§ **EXTRAIT FOURNI**:
........

Charles Piaget, 92 ans aujourd'hui, fut le porte-parole emblématique de la longue lutte des 1200 salariés de l'usine Lip de Besançon entre 1973 et 1976. Ouvrier outilleur hautement qualifié, passionné de mécanique, promu contremaître puis chef d'atelier en raison de ses compétences, il symbolisa un mouvement d'une inventivité rare qui tint la ville et le pays en haleine durant des mois. Mobilisés contre un projet de restructuration porté par le nouvel actionnaire de l'entreprise, le groupe suisse Ebauches SA qui préfigurait Swatch, les salariés occupèrent l'usine avant d'être expulsés par les CRS au cœur de l'été 1973. Mais ils avaient anticipé le coup en déménageant les machines, cachant le stock de montres, et en redémarrant l'activité sans patron dans un gymnase mis à disposition par le maire.

........

§ **JEU DE DONNÉES**:

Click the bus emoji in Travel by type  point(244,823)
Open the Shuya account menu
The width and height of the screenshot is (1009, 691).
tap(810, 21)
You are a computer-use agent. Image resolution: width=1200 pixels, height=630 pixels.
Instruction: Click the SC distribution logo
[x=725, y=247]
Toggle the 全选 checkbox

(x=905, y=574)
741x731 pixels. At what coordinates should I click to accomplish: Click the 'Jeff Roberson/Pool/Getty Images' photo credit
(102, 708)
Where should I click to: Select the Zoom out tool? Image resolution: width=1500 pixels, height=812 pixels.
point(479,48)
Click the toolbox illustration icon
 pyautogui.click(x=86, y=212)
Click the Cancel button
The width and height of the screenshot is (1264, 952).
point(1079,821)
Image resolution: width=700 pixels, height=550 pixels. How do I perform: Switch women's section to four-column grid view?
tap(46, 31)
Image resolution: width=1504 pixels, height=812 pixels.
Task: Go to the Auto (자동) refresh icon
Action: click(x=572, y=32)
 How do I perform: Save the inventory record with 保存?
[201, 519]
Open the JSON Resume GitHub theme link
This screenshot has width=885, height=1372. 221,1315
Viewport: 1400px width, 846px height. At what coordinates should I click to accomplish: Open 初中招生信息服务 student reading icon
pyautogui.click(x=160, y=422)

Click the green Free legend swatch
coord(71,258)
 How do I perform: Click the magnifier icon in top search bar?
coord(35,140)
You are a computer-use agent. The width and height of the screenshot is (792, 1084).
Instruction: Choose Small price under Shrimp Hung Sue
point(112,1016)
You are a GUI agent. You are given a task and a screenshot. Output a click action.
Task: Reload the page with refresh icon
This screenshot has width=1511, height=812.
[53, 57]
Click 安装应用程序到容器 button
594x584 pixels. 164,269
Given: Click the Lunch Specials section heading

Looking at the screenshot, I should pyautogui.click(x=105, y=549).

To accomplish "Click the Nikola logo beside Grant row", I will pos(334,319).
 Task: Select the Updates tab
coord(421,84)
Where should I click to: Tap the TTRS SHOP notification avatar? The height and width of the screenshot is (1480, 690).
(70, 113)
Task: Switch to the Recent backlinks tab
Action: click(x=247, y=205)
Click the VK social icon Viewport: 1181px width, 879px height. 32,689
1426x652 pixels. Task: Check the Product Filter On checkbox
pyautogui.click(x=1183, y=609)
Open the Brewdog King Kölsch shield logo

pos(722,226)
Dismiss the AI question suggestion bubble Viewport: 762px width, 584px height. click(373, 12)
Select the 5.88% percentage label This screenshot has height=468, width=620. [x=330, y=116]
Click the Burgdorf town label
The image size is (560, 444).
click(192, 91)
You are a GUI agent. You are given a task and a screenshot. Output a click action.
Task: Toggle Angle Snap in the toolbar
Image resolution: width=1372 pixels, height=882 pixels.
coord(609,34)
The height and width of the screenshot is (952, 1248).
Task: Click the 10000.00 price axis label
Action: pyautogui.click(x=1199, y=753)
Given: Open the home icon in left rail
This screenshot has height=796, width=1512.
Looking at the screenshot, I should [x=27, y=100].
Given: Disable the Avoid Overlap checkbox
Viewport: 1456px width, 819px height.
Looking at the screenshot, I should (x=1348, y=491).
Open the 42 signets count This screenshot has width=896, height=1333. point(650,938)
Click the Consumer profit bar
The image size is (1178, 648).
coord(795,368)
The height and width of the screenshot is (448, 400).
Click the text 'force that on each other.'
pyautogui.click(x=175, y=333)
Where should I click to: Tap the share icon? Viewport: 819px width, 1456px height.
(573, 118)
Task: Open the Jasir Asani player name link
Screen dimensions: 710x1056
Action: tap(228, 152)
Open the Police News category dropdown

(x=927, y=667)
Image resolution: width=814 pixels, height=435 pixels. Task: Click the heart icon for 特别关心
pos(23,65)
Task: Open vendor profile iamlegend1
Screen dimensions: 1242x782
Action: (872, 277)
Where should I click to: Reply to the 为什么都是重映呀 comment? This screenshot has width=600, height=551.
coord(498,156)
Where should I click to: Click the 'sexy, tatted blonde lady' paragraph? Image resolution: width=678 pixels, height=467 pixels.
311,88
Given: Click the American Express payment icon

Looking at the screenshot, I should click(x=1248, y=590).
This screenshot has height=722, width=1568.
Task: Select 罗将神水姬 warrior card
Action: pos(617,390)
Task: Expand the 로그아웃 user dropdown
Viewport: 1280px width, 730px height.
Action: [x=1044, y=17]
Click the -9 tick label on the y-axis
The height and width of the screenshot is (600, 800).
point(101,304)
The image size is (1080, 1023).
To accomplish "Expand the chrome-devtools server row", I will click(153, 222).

........

§ **TÂCHES**:
a – D'après l'extrait fourni, quel groupe était le nouvel actionnaire de l'usine Lip ?
b – Citez fidèlement le passage de l'extrait fourni qui va de « Charles Piaget, 92 » à « par le maire. ».
c – Selon l'extrait fourni, quelles mesures les salariés avaient-ils prises pour anticiper leur expulsion de l'usine ? Donnez-les toutes.

§ **SOLUTIONS PAR TÂCHE**:
a – Le groupe suisse Ebauches SA.

b –
Charles Piaget, 92 ans aujourd'hui, fut le porte-parole emblématique de la longue lutte des 1200 salariés de l'usine Lip de Besançon entre 1973 et 1976. Ouvrier outilleur hautement qualifié, passionné de mécanique, promu contremaître puis chef d'atelier en raison de ses compétences, il symbolisa un mouvement d'une inventivité rare qui tint la ville et le pays en haleine durant des mois. Mobilisés contre un projet de restructuration porté par le nouvel actionnaire de l'entreprise, le groupe suisse Ebauches SA qui préfigurait Swatch, les salariés occupèrent l'usine avant d'être expulsés par les CRS au cœur de l'été 1973. Mais ils avaient anticipé le coup en déménageant les machines, cachant le stock de montres, et en redémarrant l'activité sans patron dans un gymnase mis à disposition par le maire.

c –
- Déménager les machines
- Cacher le stock de montres
- Redémarrer l'activité sans patron dans un gymnase mis à disposition par le maire